I love you. Sometimes from the same person, that can lift you up like taking flight, then in a different context, you no longer believe them and it feels like a date stamp, a meaningless gesture and you feel betrayed that they would use that. Now you can say that word in any number of ways, and have it mean any number of things. Words have a utility beyond imagining, it’s why I love them so much. It’s why I built a blanket fort out of them to hide inside when the world is too much to bear.  It’s not the same as throwing yourself into your work, because no spreadsheet can ever comfort you. It’s a distraction but art/writing etc is where you can take what is useful and discard the unnecessary parts.

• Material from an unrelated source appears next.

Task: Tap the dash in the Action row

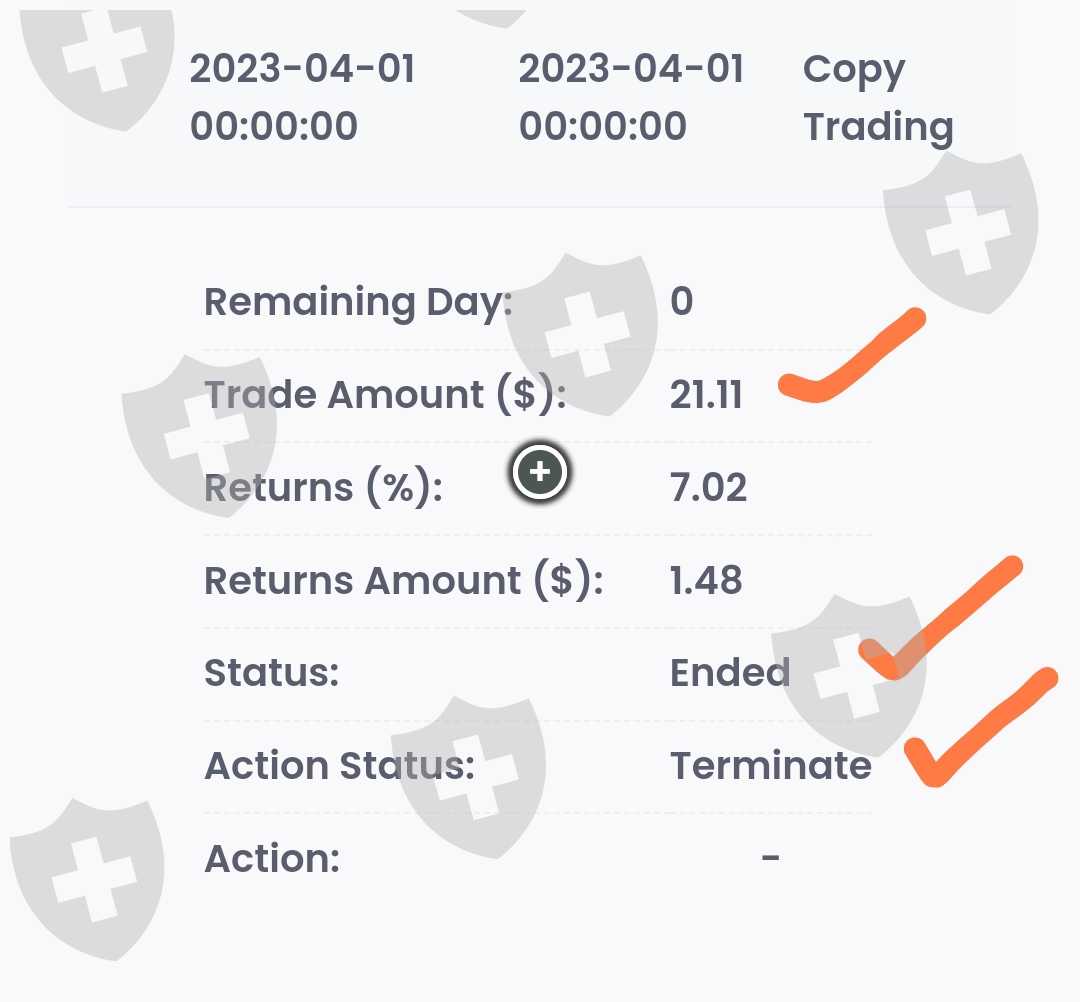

People do that to one another all the time, and artists are above all else, people.

In other news, I am now free to finish editing the rest of Until She Sings. After a tangential introduction from a former acquaintance, I am going to bite the bullet and invest in Pro Writing Aid, as a nifty bit of software on annual subscription which illuminates my flaws and sends me into spasms of fearful anguish at my appalling grammar. It’s an investment I will make in myself, part of an ongoing reinvention in order to keep pursuing my goals. There are no more notes coming from the agent now, as they said that it would be repetition of points already sent and fortunately, I have already done a solid run through so it’s more pruning and weeding than digging for the last part of the book. If this is to be my first published book, and I cannot say, because as much work as I’ve put it into it, it doesn’t guarantee me of anything at all. The work is what will last long after I have gone. I am not afraid of rejection,  just don’t enjoy it and having experienced it, professionally and personally, I would rather focus on the professional rejection because I can do something about that. Art harder, as Chuck Wendig said.

I also pitched Lawful Evil and the new untitled book, which will be a personal work expressed through metaphor, names changed to protect the guilty and all that but outlined and informed enough that I can talk to the agent about it’s veracity. Things are moving faster, my cultivated self image and ambition is reaching escape velocity and good things are happening.

Ten thousand joys, ten thousand sorrows.

Thank you for reading.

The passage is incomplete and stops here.